→ Information provided
──────────────────────────────

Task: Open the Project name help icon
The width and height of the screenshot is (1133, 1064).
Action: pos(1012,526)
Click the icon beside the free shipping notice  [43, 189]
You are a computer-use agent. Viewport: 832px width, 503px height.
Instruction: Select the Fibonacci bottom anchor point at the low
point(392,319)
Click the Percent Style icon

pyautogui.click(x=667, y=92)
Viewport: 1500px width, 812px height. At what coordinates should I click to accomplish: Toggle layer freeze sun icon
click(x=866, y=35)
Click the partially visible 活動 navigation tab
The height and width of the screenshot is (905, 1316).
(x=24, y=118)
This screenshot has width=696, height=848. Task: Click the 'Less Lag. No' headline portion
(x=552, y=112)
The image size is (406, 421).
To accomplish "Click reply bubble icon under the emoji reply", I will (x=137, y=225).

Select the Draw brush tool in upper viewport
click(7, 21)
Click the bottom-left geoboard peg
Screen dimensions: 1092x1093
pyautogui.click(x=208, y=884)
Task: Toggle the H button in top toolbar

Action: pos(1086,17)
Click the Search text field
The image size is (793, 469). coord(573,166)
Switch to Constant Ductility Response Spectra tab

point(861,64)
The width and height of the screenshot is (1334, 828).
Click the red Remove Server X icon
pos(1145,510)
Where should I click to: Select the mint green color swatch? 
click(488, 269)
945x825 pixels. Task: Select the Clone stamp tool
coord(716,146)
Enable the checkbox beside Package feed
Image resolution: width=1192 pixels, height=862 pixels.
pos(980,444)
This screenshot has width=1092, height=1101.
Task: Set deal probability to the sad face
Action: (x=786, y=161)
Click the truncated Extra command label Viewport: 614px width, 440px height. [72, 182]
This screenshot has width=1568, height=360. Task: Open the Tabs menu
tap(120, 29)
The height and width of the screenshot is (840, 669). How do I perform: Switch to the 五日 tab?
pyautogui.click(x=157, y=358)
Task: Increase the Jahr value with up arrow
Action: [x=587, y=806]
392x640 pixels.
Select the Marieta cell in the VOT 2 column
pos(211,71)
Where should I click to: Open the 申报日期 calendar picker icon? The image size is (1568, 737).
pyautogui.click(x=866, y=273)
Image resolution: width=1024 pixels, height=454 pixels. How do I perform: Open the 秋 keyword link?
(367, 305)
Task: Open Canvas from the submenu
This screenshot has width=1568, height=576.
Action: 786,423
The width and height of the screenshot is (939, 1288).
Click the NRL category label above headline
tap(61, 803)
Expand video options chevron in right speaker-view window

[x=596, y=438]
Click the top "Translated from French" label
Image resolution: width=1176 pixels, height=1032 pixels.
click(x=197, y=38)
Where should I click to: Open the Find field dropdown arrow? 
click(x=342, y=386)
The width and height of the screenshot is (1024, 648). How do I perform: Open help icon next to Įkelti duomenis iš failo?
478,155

──────────────────────────────

→ Task objective
The full listing should be duplicated exactly, line by line.

→ Solution to this problem
Task: Open the Project name help icon
The width and height of the screenshot is (1133, 1064).
Action: pos(1012,526)
Click the icon beside the free shipping notice  [43, 189]
You are a computer-use agent. Viewport: 832px width, 503px height.
Instruction: Select the Fibonacci bottom anchor point at the low
point(392,319)
Click the Percent Style icon

pyautogui.click(x=667, y=92)
Viewport: 1500px width, 812px height. At what coordinates should I click to accomplish: Toggle layer freeze sun icon
click(x=866, y=35)
Click the partially visible 活動 navigation tab
The height and width of the screenshot is (905, 1316).
(x=24, y=118)
This screenshot has width=696, height=848. Task: Click the 'Less Lag. No' headline portion
(x=552, y=112)
The image size is (406, 421).
To accomplish "Click reply bubble icon under the emoji reply", I will (x=137, y=225).

Select the Draw brush tool in upper viewport
click(7, 21)
Click the bottom-left geoboard peg
Screen dimensions: 1092x1093
pyautogui.click(x=208, y=884)
Task: Toggle the H button in top toolbar

Action: pos(1086,17)
Click the Search text field
The image size is (793, 469). coord(573,166)
Switch to Constant Ductility Response Spectra tab

point(861,64)
The width and height of the screenshot is (1334, 828).
Click the red Remove Server X icon
pos(1145,510)
Where should I click to: Select the mint green color swatch? 
click(488, 269)
945x825 pixels. Task: Select the Clone stamp tool
coord(716,146)
Enable the checkbox beside Package feed
Image resolution: width=1192 pixels, height=862 pixels.
pos(980,444)
This screenshot has width=1092, height=1101.
Task: Set deal probability to the sad face
Action: (x=786, y=161)
Click the truncated Extra command label Viewport: 614px width, 440px height. [72, 182]
This screenshot has width=1568, height=360. Task: Open the Tabs menu
tap(120, 29)
The height and width of the screenshot is (840, 669). How do I perform: Switch to the 五日 tab?
pyautogui.click(x=157, y=358)
Task: Increase the Jahr value with up arrow
Action: [x=587, y=806]
392x640 pixels.
Select the Marieta cell in the VOT 2 column
pos(211,71)
Where should I click to: Open the 申报日期 calendar picker icon? The image size is (1568, 737).
pyautogui.click(x=866, y=273)
Image resolution: width=1024 pixels, height=454 pixels. How do I perform: Open the 秋 keyword link?
(367, 305)
Task: Open Canvas from the submenu
This screenshot has width=1568, height=576.
Action: 786,423
The width and height of the screenshot is (939, 1288).
Click the NRL category label above headline
tap(61, 803)
Expand video options chevron in right speaker-view window

[x=596, y=438]
Click the top "Translated from French" label
Image resolution: width=1176 pixels, height=1032 pixels.
click(x=197, y=38)
Where should I click to: Open the Find field dropdown arrow? 
click(x=342, y=386)
The width and height of the screenshot is (1024, 648). How do I perform: Open help icon next to Įkelti duomenis iš failo?
478,155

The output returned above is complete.